To say the least, I was not very happy to notice that transmit command completion took on avarage about 150 usec on my laptop with Compaq WL100. This time is spend in busy wait loop with interrupts disabled for each TX frame..
If the card is sending frames at full speed, let's say at about 5 Mbps and 1500 byte frames, there will be about 440 packets and 66 ms of busy waiting just for that one command per second. In other words, 6.6% of the (host) CPU time, no matter how fast it is, is used on busy loop. If the packet size is smaller, there will be more packets per second and larger portion of CPU time reserved for busy waiting. 6700 packets/sec would be enough to take all CPU time for busy waiting (again, no matter how fast CPU)..
This kind of loads may be quite awful on systems that have limited resources and would need to CPU for a bit more useful tasks. Also the high performance CPUs suffer a lot, but they usually have enough resources to spend (although keeping interrupts disabled for most of the time is certainly not nice).
Luckily HFA384x has a command completion event that can be used to avoid busy waiting. The transmit command can be started and then the host CPU can finish the processing after the command event has generated an interrupt. In the mean time, the host CPU is free for other tasks.
I modified Host AP driver to use this command event instead of busy waiting and the effect was quite huge on CPU use. System time used under high load situations was reduced a lot; in some test cases it dropped to about one tenth of the old value. For example, a CPU intensive task that used about 7.8 sec of CPU time on 400 MHz Pentium III took about 17.2 sec to complete (busy wait version) when sending a bit under 1000 packets per second to the wireless net. Using command interrupt without busy wait for transmit allowed the same task to be completed in 11.5 sec. There is probably still some work to be done on optimization, but the difference was already quite huge.

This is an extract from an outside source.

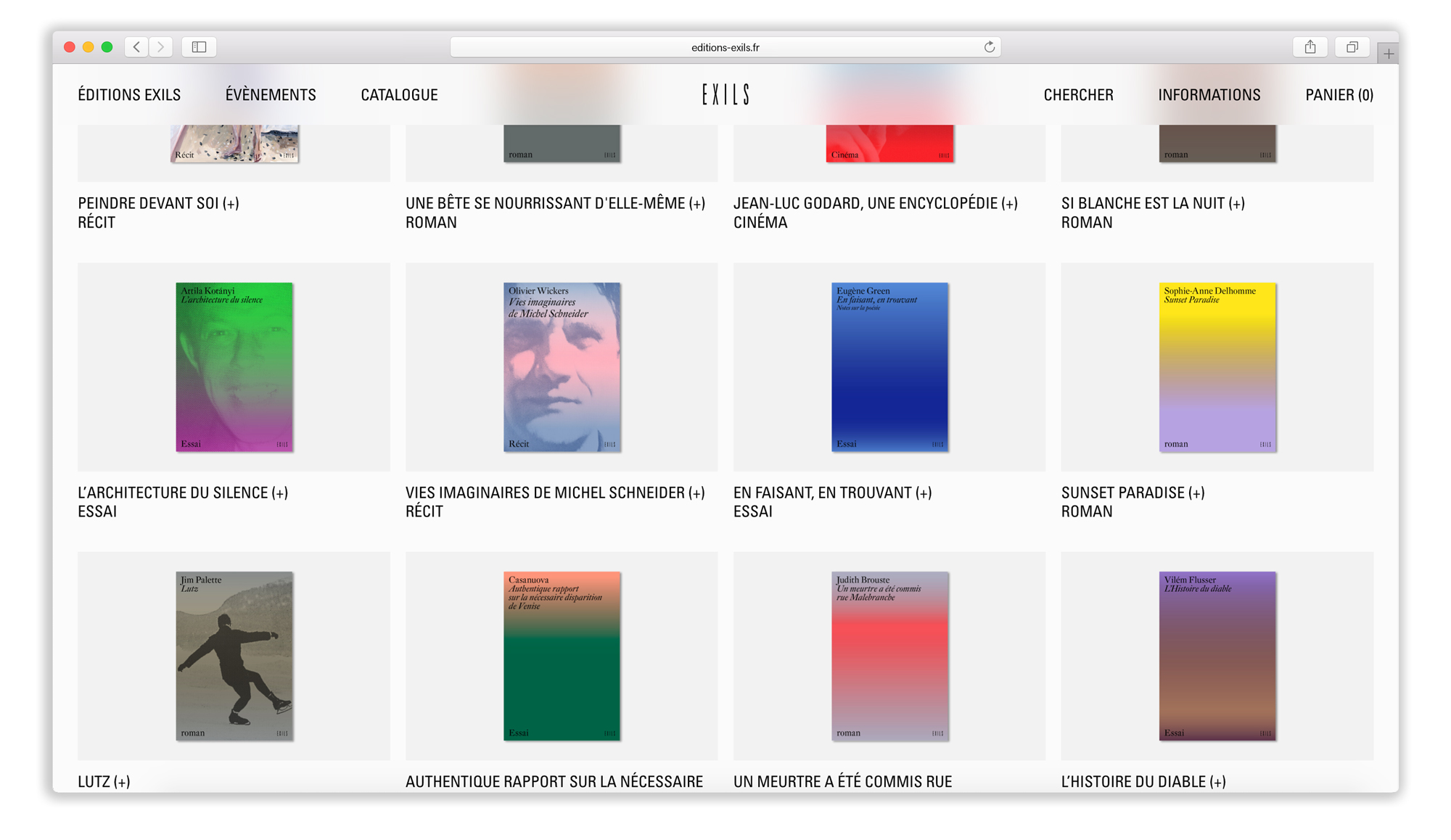Reload the page with refresh icon

pyautogui.click(x=989, y=47)
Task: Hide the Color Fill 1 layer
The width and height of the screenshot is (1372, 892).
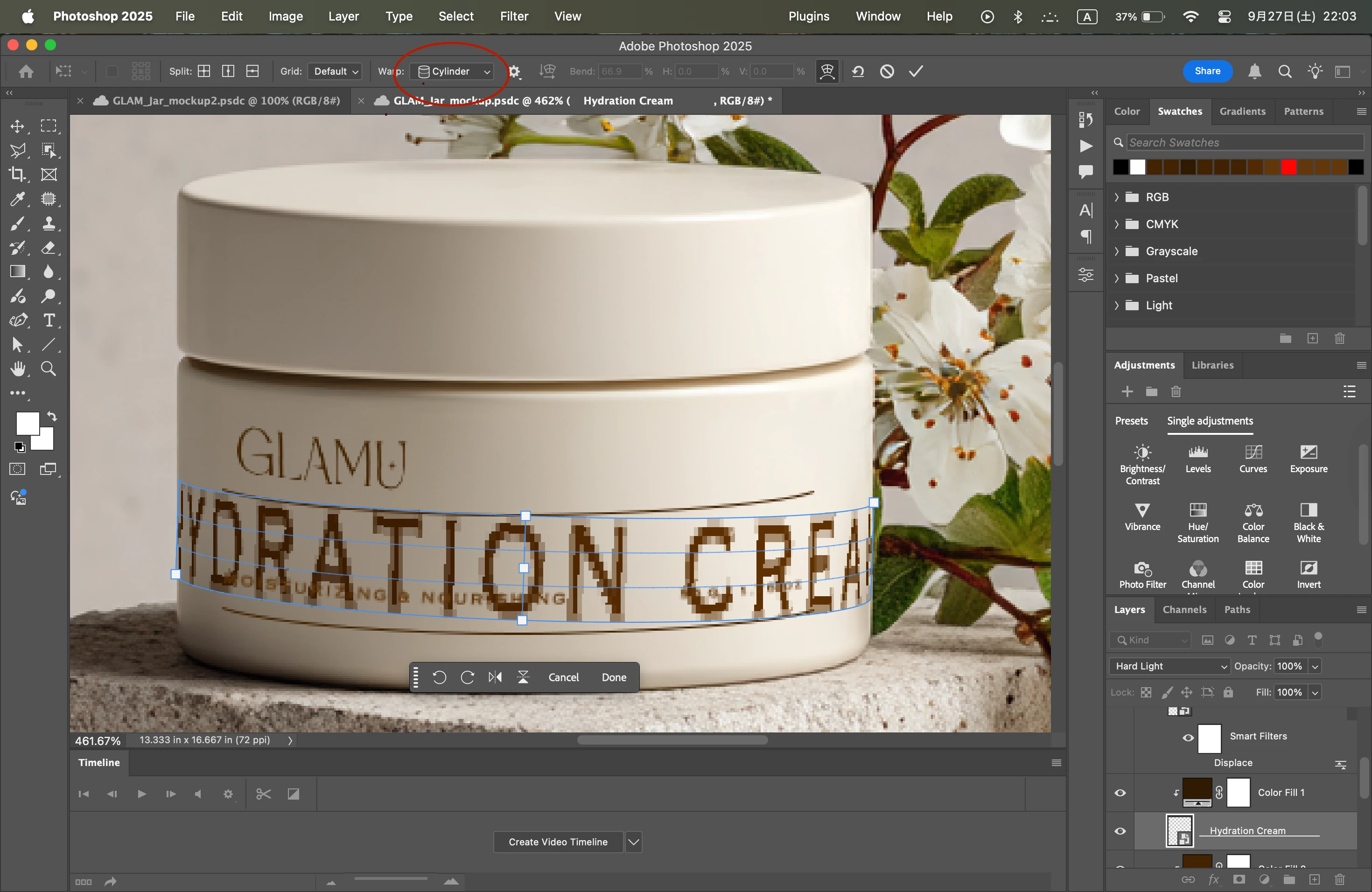Action: coord(1120,793)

The changes have not yet been thoroughly tested, so I will keep the old method as the default in the next driver release. There will be a compile time definition for selecting the interrupt-based version and if it proves to be stable, I will eventually replace the old busy wait with the new code. Especially those who have had problems with dropped interrupts during high WLAN load might want to test the new version.
-- Jouni Malinen PGP id EFC895FA